A comma-separated list of key-value pairs used to inject runtime parameters into the workload's Jinja2 template, overriding default values.

Workload parameters:

Parameter

Description

number_of_replicas

The number of replica shards for the index.

number_of_shards

The number of primary shards for the index.

bulk_indexing_clients

The number of concurrent indexing clients.

search_clients

The number of concurrent search clients; applies during search tests.

target_throughput:0

Disables rate limiting, allowing the test to run at full speed to measure the cluster's maximum search throughput.

Test results

After each test completes, OpenSearch Benchmark prints a results summary to the console and writes detailed results to the file specified by the --results-file parameter.

Metric

Description

Mean throughput

The average throughput during the test, measured in ops/s (operations per second).
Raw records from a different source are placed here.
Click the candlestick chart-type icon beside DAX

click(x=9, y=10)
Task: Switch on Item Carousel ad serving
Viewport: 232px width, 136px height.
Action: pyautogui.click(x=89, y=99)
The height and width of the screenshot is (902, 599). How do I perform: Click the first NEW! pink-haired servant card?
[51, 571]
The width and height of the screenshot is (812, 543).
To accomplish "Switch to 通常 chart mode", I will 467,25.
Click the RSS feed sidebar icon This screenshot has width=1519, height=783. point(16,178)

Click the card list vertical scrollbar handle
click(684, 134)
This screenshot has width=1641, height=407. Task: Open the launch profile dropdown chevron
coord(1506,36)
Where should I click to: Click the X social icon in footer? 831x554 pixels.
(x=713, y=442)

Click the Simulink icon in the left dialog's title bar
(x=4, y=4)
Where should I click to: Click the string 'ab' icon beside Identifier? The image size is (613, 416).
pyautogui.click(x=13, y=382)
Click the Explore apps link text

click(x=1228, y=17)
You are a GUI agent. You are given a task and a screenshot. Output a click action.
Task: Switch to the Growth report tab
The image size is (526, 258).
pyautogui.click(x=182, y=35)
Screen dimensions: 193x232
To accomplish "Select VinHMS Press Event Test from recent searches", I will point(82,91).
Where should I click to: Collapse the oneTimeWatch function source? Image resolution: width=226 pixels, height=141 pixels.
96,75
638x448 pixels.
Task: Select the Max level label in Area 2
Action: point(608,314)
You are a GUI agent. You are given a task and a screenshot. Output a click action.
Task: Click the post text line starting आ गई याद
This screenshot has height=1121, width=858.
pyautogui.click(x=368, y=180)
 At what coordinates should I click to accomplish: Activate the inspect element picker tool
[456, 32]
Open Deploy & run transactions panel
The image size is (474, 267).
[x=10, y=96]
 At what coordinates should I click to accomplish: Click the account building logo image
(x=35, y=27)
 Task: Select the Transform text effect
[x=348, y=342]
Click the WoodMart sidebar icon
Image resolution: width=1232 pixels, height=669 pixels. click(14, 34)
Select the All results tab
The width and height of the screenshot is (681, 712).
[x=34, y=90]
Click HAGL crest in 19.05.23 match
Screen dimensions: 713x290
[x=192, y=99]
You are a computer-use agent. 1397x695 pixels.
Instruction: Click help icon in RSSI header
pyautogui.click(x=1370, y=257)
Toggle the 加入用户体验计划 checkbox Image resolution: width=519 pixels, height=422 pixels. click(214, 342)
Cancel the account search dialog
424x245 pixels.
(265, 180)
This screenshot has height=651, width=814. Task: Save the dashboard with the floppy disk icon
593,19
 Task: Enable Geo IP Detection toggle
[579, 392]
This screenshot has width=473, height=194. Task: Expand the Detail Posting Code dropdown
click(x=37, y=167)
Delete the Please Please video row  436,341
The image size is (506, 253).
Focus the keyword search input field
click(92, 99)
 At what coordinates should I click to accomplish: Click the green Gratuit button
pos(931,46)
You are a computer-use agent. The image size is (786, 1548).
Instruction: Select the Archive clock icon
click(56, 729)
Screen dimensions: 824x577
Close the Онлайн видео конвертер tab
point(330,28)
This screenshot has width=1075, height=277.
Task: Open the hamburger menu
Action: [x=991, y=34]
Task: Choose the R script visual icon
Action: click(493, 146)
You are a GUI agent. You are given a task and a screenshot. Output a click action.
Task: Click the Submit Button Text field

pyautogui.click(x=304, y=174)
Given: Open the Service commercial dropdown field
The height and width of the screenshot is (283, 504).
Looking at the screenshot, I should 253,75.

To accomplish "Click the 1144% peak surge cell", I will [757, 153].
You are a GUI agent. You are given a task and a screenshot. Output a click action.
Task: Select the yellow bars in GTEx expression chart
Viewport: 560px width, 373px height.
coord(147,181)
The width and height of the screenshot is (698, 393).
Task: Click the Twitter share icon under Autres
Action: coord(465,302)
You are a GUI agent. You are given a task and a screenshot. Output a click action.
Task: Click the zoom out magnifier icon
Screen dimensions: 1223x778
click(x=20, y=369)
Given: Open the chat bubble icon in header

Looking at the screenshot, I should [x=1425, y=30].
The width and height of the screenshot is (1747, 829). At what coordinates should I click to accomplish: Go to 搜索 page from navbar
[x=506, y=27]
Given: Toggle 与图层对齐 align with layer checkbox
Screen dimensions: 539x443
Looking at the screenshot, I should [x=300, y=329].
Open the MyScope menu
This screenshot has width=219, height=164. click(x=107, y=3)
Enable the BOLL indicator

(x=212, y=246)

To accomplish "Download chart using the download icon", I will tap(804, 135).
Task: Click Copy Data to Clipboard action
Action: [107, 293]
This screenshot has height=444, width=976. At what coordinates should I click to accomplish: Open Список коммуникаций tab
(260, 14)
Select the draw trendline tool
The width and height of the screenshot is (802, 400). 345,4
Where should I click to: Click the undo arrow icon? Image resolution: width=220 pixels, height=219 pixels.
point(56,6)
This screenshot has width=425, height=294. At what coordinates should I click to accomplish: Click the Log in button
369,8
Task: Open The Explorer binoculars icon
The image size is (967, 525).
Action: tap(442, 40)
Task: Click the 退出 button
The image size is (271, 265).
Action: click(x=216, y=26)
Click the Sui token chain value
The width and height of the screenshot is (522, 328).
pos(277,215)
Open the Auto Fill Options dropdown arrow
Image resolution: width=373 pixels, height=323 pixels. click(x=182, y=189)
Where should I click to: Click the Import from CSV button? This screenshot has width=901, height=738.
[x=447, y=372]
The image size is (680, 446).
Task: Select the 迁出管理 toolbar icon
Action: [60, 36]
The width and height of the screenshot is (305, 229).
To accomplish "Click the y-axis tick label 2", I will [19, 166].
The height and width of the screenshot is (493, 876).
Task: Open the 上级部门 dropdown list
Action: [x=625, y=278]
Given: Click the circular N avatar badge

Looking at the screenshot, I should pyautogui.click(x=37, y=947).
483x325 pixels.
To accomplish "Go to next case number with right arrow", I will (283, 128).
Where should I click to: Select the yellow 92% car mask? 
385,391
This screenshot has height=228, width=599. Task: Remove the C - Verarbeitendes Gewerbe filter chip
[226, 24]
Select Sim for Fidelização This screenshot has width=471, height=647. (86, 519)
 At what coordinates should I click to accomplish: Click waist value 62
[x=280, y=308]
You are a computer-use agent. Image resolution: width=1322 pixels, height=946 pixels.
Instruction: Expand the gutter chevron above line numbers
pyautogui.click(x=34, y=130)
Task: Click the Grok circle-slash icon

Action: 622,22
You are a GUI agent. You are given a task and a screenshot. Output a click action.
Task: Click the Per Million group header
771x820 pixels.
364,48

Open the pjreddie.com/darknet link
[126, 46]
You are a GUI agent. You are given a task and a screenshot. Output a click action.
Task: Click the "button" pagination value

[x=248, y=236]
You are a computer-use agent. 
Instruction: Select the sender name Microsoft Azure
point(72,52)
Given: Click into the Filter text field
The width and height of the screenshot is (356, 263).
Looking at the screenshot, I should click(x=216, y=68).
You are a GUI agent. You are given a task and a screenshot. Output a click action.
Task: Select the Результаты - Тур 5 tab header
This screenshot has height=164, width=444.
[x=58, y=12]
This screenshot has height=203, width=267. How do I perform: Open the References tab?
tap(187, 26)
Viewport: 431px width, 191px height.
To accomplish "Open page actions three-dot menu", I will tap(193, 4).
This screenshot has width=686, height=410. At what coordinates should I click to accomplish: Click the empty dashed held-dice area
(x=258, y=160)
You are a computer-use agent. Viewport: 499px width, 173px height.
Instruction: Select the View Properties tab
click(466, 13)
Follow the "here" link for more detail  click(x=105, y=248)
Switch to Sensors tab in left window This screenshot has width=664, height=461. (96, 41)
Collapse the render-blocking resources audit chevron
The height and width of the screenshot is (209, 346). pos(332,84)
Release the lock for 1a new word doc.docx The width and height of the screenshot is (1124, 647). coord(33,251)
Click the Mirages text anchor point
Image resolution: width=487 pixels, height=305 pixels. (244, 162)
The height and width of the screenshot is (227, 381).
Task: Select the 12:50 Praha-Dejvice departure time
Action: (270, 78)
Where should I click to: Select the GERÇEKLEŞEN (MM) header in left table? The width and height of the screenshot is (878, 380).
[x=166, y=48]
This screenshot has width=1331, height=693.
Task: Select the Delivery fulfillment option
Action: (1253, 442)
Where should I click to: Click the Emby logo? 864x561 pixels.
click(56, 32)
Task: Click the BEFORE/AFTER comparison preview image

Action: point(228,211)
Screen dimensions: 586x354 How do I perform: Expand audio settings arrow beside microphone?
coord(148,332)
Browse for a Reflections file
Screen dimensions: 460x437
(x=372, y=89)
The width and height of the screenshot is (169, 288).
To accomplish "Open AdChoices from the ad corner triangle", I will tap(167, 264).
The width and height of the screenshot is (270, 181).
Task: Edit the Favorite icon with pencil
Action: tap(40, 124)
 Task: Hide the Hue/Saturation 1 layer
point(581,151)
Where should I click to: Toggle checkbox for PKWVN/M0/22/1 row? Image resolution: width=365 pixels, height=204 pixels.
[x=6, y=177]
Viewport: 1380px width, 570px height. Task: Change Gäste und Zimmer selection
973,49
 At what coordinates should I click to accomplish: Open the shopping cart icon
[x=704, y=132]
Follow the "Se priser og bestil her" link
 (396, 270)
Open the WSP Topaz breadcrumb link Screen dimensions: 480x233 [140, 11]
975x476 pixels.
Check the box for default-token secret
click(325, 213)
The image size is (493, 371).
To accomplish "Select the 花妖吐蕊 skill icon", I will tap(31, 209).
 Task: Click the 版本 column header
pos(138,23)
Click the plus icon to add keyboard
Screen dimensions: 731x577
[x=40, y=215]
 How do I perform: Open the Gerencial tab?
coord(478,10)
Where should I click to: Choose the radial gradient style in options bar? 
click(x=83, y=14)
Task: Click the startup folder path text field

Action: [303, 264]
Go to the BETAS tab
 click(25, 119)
In full-speed stress testing mode where target_throughput=0, this value directly reflects the actual maximum processing capacity of the cluster at the current concurrency and is a core metric for measuring search engine performance. The higher the value, the more requests can be processed per unit of time, and the better the performance.

p50 latency

The 50th percentile latency (median). Half of all requests completed faster than this value, reflecting the typical request latency.

p90 / p99 latency

The 90th and 99th percentile latencies. These values reflect the latency of long-tail requests and are key indicators of service stability. Lower values indicate less latency variance under high load.

Service time

The actual processing time from when a request is sent until a response is received, excluding queueing time. It reflects the cluster's pure processing time. This metric also includes percentile values such as p50, p90, and p99.

Error rate

The percentage of failed requests during the test. A valid test result should have an error rate of 0%. A non-zero value indicates that the cluster is encountering errors under the current load (such as circuit breaking or timeouts), making the data from that test run unreliable.

For detailed test results, see PolarSearch 1.0 Performance Test Results and PolarSearch 3.0 Performance Test Results.